## Direction 1
In the records, substitute "Command" for "Instruction" in the stretch from the line containing "At what coordinates should I click to accomplish: Click" through the line containing "pos(1701,661)", and give those lines back with nothing else changed.

## Document
Description

Northern Indiana Railway – CERA Bulletin #132 is about a well maintained and partially modernized railroad but keeping much of its past. The streetcar and interurban system were centered at South Bend. Unique in traction, one interurban route paralleled the South Shore interurban side-by-side for miles.

Northern Indiana Railway – CERA Bulletin #132 is about the almost forgotten South Bend, Indiana electric streetcar railway that started in 1885 and died before the next spring. The second company started in 1890 with horsecars. It was electrified in 1895. The new company build an electric rail line joining the cities of South Bend and Mishawaka. Then electric railway bought the streetcar lines in Laporte, St. Joseph and Elkhart and joined them together. Thus, these streetcar lines became part of a larger interurban system. The line then pushed north into Michigan to Niles and St. Joseph and Benton Harbor. In Michigan the trains met with steamers that carried people across Lake Michigan to Chicago and Milwaukee.
The interurban passenger cars, handsome wooden 60-foot railroad-roof combines, equaled anything on better-known systems. Most were replaced in the 1930 modernization, but the new lightweights had only four years here and ended up on the downstate Indiana Railroad.

## Direction 2
According to the Northern Indiana Railway description, in what year was the second South Bend company's line electrified?

## The input
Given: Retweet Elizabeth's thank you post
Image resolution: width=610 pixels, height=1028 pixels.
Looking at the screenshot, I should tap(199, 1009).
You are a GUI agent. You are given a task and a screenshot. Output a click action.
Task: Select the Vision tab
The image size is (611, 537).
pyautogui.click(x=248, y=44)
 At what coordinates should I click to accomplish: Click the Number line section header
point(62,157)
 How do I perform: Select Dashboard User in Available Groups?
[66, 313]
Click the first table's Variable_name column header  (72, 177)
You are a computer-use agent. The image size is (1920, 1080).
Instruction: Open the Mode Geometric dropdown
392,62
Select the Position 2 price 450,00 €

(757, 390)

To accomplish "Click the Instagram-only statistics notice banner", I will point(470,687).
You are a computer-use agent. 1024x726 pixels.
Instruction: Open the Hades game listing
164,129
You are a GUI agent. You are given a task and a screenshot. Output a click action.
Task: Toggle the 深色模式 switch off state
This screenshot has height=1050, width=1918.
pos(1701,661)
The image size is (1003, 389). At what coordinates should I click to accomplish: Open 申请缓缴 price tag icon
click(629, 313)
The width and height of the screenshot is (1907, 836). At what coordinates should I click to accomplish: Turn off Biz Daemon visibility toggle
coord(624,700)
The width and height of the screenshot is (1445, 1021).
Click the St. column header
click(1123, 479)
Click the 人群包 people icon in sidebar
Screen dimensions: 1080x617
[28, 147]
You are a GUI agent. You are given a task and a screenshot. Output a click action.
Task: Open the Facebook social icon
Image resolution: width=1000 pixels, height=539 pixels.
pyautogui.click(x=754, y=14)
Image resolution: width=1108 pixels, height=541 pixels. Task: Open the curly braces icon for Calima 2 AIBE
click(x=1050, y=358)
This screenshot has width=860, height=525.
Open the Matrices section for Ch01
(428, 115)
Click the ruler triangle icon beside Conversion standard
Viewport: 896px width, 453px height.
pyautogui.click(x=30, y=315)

## Finished answer 1
 At what coordinates should I click to accomplish: Click the Number line section header
point(62,157)
 How do I perform: Select Dashboard User in Available Groups?
[66, 313]
Click the first table's Variable_name column header  (72, 177)
You are a computer-use agent. The image size is (1920, 1080).
Command: Open the Mode Geometric dropdown
392,62
Select the Position 2 price 450,00 €

(757, 390)

To accomplish "Click the Instagram-only statistics notice banner", I will point(470,687).
You are a computer-use agent. 1024x726 pixels.
Command: Open the Hades game listing
164,129
You are a GUI agent. You are given a task and a screenshot. Output a click action.
Task: Toggle the 深色模式 switch off state
This screenshot has height=1050, width=1918.
pos(1701,661)

## Finished answer 2
1895